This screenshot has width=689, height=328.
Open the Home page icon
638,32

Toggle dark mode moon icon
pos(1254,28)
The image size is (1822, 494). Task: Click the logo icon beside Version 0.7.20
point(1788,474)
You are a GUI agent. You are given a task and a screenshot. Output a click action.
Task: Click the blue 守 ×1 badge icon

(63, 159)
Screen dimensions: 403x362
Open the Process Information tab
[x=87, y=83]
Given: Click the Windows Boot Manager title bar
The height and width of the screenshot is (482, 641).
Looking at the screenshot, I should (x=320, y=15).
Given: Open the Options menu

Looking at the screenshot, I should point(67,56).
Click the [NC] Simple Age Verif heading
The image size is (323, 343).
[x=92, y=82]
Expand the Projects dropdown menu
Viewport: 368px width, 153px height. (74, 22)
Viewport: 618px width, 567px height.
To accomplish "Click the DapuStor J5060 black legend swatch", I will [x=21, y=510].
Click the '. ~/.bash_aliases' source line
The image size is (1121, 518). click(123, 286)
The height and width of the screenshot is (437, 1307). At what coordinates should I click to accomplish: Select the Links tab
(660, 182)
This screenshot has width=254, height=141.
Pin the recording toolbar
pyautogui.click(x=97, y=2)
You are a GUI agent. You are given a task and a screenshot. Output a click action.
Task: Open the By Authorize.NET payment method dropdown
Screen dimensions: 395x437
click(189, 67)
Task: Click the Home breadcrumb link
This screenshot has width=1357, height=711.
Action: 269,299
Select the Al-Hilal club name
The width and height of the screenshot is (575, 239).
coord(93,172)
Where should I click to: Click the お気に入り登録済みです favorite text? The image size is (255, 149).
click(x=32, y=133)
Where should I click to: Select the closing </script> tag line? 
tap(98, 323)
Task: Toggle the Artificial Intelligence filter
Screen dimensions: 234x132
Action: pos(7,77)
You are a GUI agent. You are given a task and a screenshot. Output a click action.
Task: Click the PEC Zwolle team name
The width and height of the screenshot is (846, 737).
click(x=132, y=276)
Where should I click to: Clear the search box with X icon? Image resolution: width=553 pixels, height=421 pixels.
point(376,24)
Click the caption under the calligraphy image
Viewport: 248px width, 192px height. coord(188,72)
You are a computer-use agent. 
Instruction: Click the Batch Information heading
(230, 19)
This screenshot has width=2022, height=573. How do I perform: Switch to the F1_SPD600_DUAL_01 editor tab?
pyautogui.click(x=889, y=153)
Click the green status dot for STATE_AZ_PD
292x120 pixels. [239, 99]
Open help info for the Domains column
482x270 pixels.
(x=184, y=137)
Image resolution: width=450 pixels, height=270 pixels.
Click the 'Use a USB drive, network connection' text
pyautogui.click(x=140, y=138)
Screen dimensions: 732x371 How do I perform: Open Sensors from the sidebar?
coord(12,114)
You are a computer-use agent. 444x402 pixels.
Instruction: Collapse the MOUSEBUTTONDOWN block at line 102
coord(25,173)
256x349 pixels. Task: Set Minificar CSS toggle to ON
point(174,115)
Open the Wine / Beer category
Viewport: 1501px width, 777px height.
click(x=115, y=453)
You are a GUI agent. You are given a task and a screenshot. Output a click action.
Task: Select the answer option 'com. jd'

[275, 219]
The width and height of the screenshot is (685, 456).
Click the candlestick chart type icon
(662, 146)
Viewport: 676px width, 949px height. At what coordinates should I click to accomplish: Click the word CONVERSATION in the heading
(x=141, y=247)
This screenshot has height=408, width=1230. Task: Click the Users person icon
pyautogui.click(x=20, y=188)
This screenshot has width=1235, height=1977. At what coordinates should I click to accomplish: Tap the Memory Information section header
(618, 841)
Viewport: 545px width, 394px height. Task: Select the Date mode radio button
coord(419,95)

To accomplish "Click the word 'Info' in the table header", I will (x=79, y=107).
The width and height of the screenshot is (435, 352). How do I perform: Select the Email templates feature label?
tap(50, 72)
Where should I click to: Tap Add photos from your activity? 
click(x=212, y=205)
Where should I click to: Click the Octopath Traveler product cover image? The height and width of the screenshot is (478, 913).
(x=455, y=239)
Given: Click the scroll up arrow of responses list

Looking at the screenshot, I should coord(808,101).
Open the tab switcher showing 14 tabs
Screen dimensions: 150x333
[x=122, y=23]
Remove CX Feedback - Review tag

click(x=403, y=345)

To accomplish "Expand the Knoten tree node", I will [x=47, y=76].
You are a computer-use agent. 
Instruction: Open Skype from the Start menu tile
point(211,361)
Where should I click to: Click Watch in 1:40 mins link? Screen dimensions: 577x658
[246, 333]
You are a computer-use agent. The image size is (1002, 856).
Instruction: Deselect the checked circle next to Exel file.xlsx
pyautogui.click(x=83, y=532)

__________________________________________________

#### [Assignment]
Copy the entries word for word. Leave nothing out.

#### [Problem solution]
This screenshot has width=689, height=328.
Open the Home page icon
638,32

Toggle dark mode moon icon
pos(1254,28)
The image size is (1822, 494). Task: Click the logo icon beside Version 0.7.20
point(1788,474)
You are a GUI agent. You are given a task and a screenshot. Output a click action.
Task: Click the blue 守 ×1 badge icon

(63, 159)
Screen dimensions: 403x362
Open the Process Information tab
[x=87, y=83]
Given: Click the Windows Boot Manager title bar
The height and width of the screenshot is (482, 641).
Looking at the screenshot, I should (x=320, y=15).
Given: Open the Options menu

Looking at the screenshot, I should point(67,56).
Click the [NC] Simple Age Verif heading
The image size is (323, 343).
[x=92, y=82]
Expand the Projects dropdown menu
Viewport: 368px width, 153px height. (74, 22)
Viewport: 618px width, 567px height.
To accomplish "Click the DapuStor J5060 black legend swatch", I will [x=21, y=510].
Click the '. ~/.bash_aliases' source line
The image size is (1121, 518). click(123, 286)
The height and width of the screenshot is (437, 1307). At what coordinates should I click to accomplish: Select the Links tab
(660, 182)
This screenshot has width=254, height=141.
Pin the recording toolbar
pyautogui.click(x=97, y=2)
You are a GUI agent. You are given a task and a screenshot. Output a click action.
Task: Open the By Authorize.NET payment method dropdown
Screen dimensions: 395x437
click(189, 67)
Task: Click the Home breadcrumb link
This screenshot has width=1357, height=711.
Action: 269,299
Select the Al-Hilal club name
The width and height of the screenshot is (575, 239).
coord(93,172)
Where should I click to: Click the お気に入り登録済みです favorite text? The image size is (255, 149).
click(x=32, y=133)
Where should I click to: Select the closing </script> tag line? 
tap(98, 323)
Task: Toggle the Artificial Intelligence filter
Screen dimensions: 234x132
Action: pos(7,77)
You are a GUI agent. You are given a task and a screenshot. Output a click action.
Task: Click the PEC Zwolle team name
The width and height of the screenshot is (846, 737).
click(x=132, y=276)
Where should I click to: Clear the search box with X icon? Image resolution: width=553 pixels, height=421 pixels.
point(376,24)
Click the caption under the calligraphy image
Viewport: 248px width, 192px height. coord(188,72)
You are a computer-use agent. 
Instruction: Click the Batch Information heading
(230, 19)
This screenshot has width=2022, height=573. How do I perform: Switch to the F1_SPD600_DUAL_01 editor tab?
pyautogui.click(x=889, y=153)
Click the green status dot for STATE_AZ_PD
292x120 pixels. [239, 99]
Open help info for the Domains column
482x270 pixels.
(x=184, y=137)
Image resolution: width=450 pixels, height=270 pixels.
Click the 'Use a USB drive, network connection' text
pyautogui.click(x=140, y=138)
Screen dimensions: 732x371 How do I perform: Open Sensors from the sidebar?
coord(12,114)
You are a computer-use agent. 444x402 pixels.
Instruction: Collapse the MOUSEBUTTONDOWN block at line 102
coord(25,173)
256x349 pixels. Task: Set Minificar CSS toggle to ON
point(174,115)
Open the Wine / Beer category
Viewport: 1501px width, 777px height.
click(x=115, y=453)
You are a GUI agent. You are given a task and a screenshot. Output a click action.
Task: Select the answer option 'com. jd'

[275, 219]
The width and height of the screenshot is (685, 456).
Click the candlestick chart type icon
(662, 146)
Viewport: 676px width, 949px height. At what coordinates should I click to accomplish: Click the word CONVERSATION in the heading
(x=141, y=247)
This screenshot has height=408, width=1230. Task: Click the Users person icon
pyautogui.click(x=20, y=188)
This screenshot has width=1235, height=1977. At what coordinates should I click to accomplish: Tap the Memory Information section header
(618, 841)
Viewport: 545px width, 394px height. Task: Select the Date mode radio button
coord(419,95)

To accomplish "Click the word 'Info' in the table header", I will (x=79, y=107).
The width and height of the screenshot is (435, 352). How do I perform: Select the Email templates feature label?
tap(50, 72)
Where should I click to: Tap Add photos from your activity? 
click(x=212, y=205)
Where should I click to: Click the Octopath Traveler product cover image? The height and width of the screenshot is (478, 913).
(x=455, y=239)
Given: Click the scroll up arrow of responses list

Looking at the screenshot, I should coord(808,101).
Open the tab switcher showing 14 tabs
Screen dimensions: 150x333
[x=122, y=23]
Remove CX Feedback - Review tag

click(x=403, y=345)

To accomplish "Expand the Knoten tree node", I will [x=47, y=76].
You are a computer-use agent. 
Instruction: Open Skype from the Start menu tile
point(211,361)
Where should I click to: Click Watch in 1:40 mins link? Screen dimensions: 577x658
[246, 333]
You are a computer-use agent. The image size is (1002, 856).
Instruction: Deselect the checked circle next to Exel file.xlsx
pyautogui.click(x=83, y=532)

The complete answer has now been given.